The effects of PTSD are also more widely known:
- About 8 million adults in the U.S. have PTSD during a given year.
- 3.5 percent of U.S. adults are diagnosed every year with PTSD.
- An estimated one in 11 people will be diagnosed with PTSD in their lifetime.
- 20 percent of people in the U.S. who experience a traumatic event will develop PTSD.
- Women are twice as likely as men to have PTSD.
- An estimated 354 million adult war survivors globally have PTSD and/or major depression.
- 13.5% of deployed and non-deployed Iraq and Afghanistan veterans have PTSD, while other studies show the rate to be as high as 20% to 30%.
- Three ethnic groups — U.S. Latinos, African Americans, and American Indians — are disproportionately affected and have higher rates of PTSD than non-Latino whites.
What hasn’t been clear among researchers and clinicians is the optimal treatment approach for PTSD. Some are in favor of medication, such as antidepressants, while others prefer psychotherapy.
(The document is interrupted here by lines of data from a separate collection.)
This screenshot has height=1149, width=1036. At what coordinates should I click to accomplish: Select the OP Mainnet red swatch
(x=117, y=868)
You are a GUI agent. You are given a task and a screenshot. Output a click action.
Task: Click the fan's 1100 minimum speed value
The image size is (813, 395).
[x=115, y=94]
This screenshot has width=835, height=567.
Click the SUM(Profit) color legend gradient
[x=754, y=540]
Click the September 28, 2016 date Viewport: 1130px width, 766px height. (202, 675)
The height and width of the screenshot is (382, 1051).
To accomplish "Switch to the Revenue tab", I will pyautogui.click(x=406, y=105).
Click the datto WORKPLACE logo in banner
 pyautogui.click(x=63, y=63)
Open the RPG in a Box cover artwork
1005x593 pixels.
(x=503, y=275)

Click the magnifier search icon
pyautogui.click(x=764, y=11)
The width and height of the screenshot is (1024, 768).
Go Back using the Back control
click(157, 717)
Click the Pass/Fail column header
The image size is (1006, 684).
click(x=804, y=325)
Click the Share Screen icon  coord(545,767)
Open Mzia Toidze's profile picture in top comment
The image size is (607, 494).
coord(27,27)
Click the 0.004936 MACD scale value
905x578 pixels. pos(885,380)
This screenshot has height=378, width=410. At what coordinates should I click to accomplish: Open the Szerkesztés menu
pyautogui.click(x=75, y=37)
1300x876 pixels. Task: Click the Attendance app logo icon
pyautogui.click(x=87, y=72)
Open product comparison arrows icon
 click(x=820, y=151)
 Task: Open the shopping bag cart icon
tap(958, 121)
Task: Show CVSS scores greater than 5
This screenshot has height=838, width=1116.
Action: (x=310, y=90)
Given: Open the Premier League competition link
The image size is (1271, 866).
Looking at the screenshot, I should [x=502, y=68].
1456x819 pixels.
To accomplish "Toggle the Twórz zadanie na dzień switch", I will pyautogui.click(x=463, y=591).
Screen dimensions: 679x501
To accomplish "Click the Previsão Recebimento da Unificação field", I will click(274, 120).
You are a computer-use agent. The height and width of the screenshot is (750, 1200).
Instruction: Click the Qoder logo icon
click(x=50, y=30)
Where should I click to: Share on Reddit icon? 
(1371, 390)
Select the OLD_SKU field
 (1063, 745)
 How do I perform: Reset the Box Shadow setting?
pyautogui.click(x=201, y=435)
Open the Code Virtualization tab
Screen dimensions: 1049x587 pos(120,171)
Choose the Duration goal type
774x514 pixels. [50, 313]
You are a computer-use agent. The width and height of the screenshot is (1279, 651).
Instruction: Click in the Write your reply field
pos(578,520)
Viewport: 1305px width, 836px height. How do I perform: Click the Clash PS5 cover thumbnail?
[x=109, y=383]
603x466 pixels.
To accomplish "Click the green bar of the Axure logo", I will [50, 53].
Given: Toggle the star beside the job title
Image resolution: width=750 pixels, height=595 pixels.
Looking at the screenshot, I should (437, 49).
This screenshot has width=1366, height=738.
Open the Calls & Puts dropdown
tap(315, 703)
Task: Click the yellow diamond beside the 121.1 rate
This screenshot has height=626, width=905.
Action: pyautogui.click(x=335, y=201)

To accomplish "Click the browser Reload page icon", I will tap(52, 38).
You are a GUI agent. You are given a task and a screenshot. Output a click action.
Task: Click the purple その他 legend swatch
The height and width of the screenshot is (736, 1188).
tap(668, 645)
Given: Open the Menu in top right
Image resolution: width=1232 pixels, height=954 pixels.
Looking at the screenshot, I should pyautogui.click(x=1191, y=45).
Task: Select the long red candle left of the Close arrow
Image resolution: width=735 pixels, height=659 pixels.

Even among professionals who use a combination of the two approaches, there is still disagreement about which form of psychotherapy is best. Cognitive processing therapy (CPT), prolonged exposure (PE), and eye movement desensitization and reprocessing (EMDR) are currently the first-line choices. But there is also disagreement of the order in which to try them.
What hasn’t been clear among researchers and clinicians is the optimal treatment approach for PTSD.
For anxiety — one of the prime symptoms of PTSD — research generally shows that psychotherapy is more effective than medication, and that adding medication doesn’t significantly improve outcomes…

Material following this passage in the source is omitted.